With every hairpin bend in the dusty road taking us into the belly of a windless canyon in Dana Biosphere Reserve, Jordan's largest nature reserve, the mercury rises, until it's nudging 40 degrees. It's the kind of heat that makes you wonder if you'll ever feel cool again.

The landscape does its best to distract us with its sci-fi beauty; Ridley Scott has shot three of his movies in Jordan, including The Martian, and Jordan's Royal Film Commission launched its first "film tourism" campaign in August, to attract visitors through cinema.

Our accommodation that night could be a movie set, actually. Feynan Ecolodge, a two-storey, sand-coloured earthship, was Jordan's first ecolodge when it opened in 2005.

Inside, nature's furnace is forgotten. Men in white welcome us with tall glasses of lemon and mint juice and chilled towels to wipe our faces before showing us to our rooms. Mine is simply cool serenity – polished earth floor, mosquito-netted bed, no technology – but after a quick shower I'm outside again, joining my friends for a short sunset walk, a Feynan ritual. It's worth the effort: all is still and timeless as the sun lowers itself into the hazy horizon, taking the day's heat with it.

Wandering back to the lodge, we find it glowing like a small ship at sea. The property is off grid, run according to strict sustainability principles to minimise its impact on the environment and maximise benefits to the 80 Bedouin families who live nearby (by employing all Bedouin staff, for instance).
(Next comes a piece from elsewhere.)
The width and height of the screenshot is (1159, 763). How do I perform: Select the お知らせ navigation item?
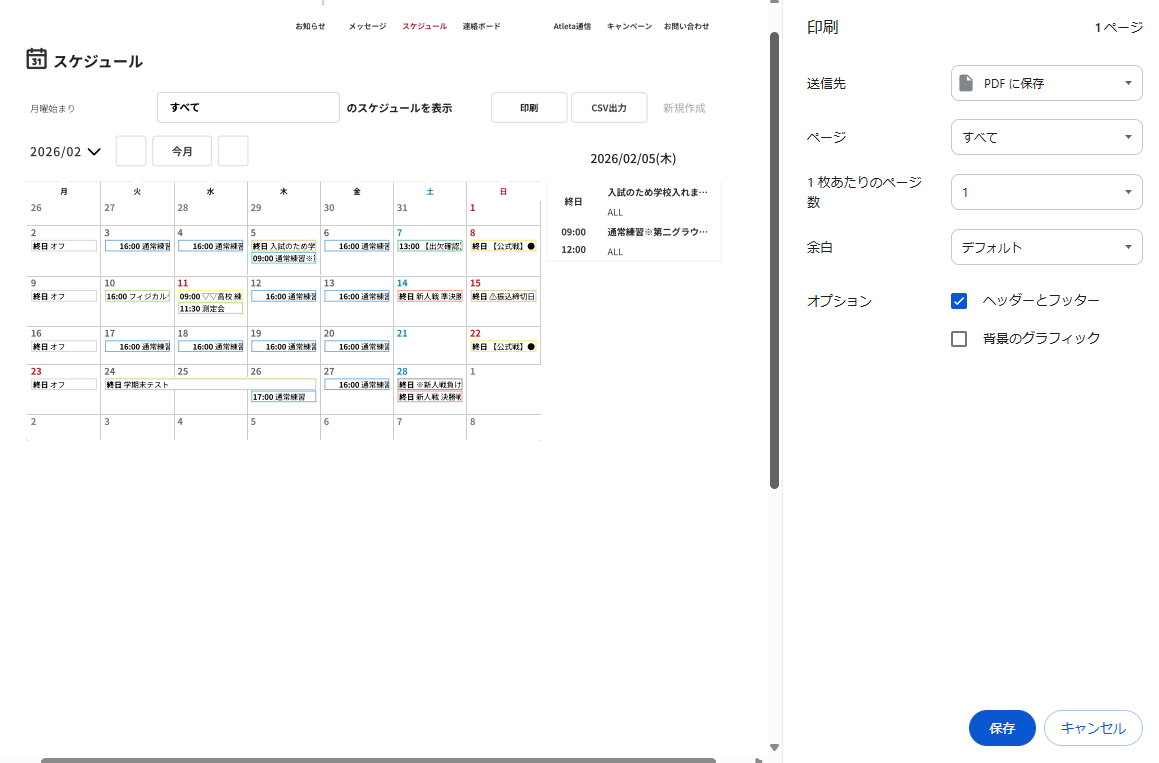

There are solar panels but no electric lights; instead more than 200 hand-made candles transform the lodge each night. That means dinner by candlelight on the terrace followed by stargazing with a telescope on the lodge's flat roof until none of us can keep our eyes open any longer.

MOUNTAINS MADE FOR HIKING

The next morning, the prospect of rougher terrain and a longer day (we average five to seven hours of walking a day) persuades half our group to linger over their coffees at Feynan, do a few short walks and travel by road to camp that afternoon.

This only ups the adventure for the four of us who walk on, and it turns out to be one of the best days of the trek.

The scenery is even more cinematic than the previous day, the trail zigzagging into canyons, skirting bottomless gorges and taking us up and over great swells of earth. There are wind-sculpted gargoyles, sulphur-yellow rocks underfoot and fossils of long-gone marine creatures, petrified postcards from millions of years ago.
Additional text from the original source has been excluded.